1 large zucchini, spiraled into spaghetti (I use the Veggetti)
Preheat oven to 400 degrees. Spray the bottom of a large baking dish with non-stick spray.
Place the 4 cutlets into your baking dish. Top with bacon, tomato, and garlic slices. Sprinkle evenly with cheese. Squeeze the juice of one-half of the lemon over the chicken.
Bake in the oven for 20 minutes uncovered, then cover with foil for another 20 minutes, or until chicken is cooked through and your home smells good enough to eat.

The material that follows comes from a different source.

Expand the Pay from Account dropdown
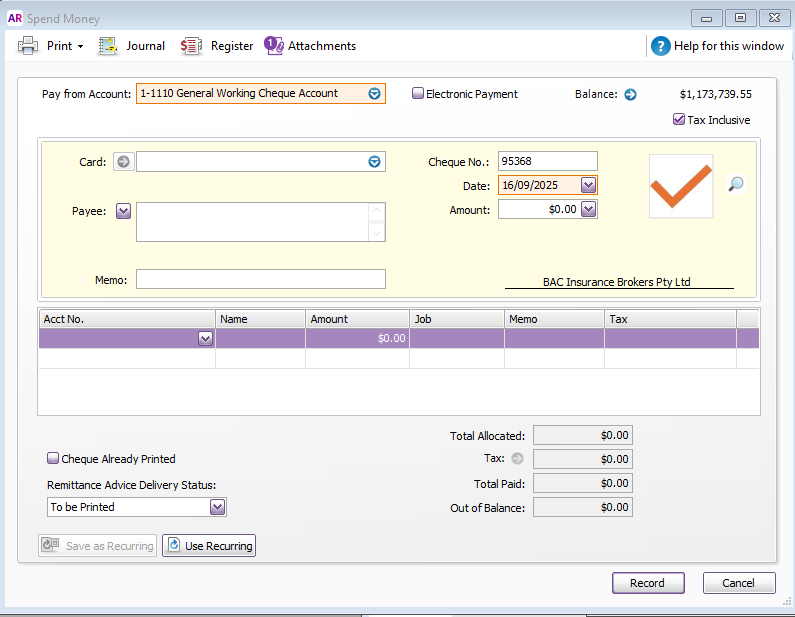Image resolution: width=795 pixels, height=617 pixels. pyautogui.click(x=374, y=94)

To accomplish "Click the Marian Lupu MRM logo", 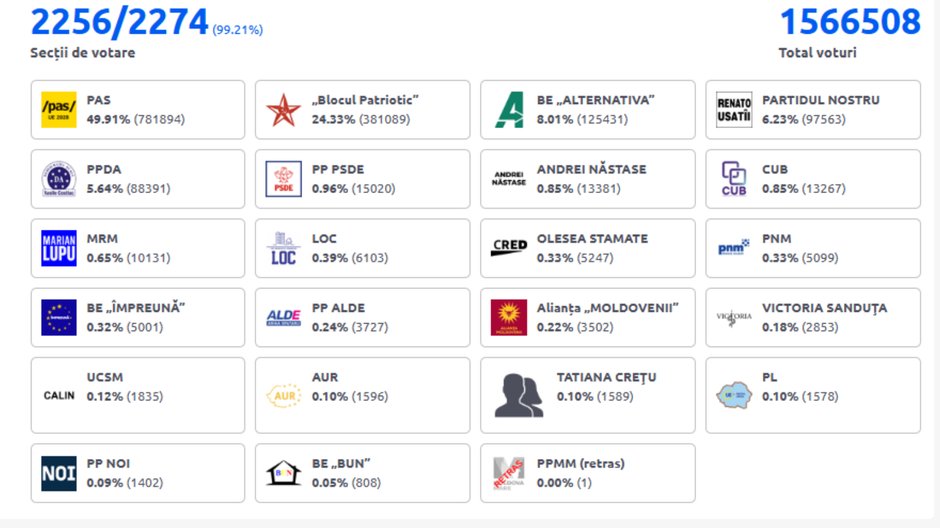I will [x=59, y=248].
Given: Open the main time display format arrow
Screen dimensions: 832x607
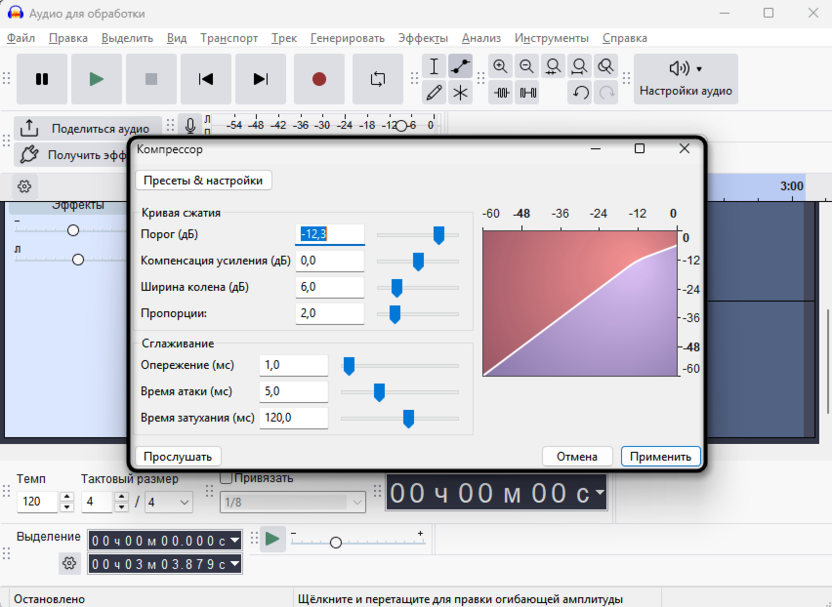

During the second phase of baking, bring 3 cups of water to a boil. Add zucchini spaghetti and boil for 6-8 minutes, depending on the consistency you prefer. Drain, and top with the juice of the other half of the lemon.
Serve warm. Enjoy!
You can play around with this recipe in countless ways: use traditional bacon, eliminate the lemon juice and drizzle everything with olive oil, add onion as well, you name it! Before I was eating clean and trying to avoid as many processed foods as possible, I would serve this with a side of pre-packaged mashed potatoes or refrigerated crescent rolls or something of that sort. I have really been able to eliminate much of these types of foods and feel less bloated and overall much healthier. Give it a try and I am sure you will have similar benefits.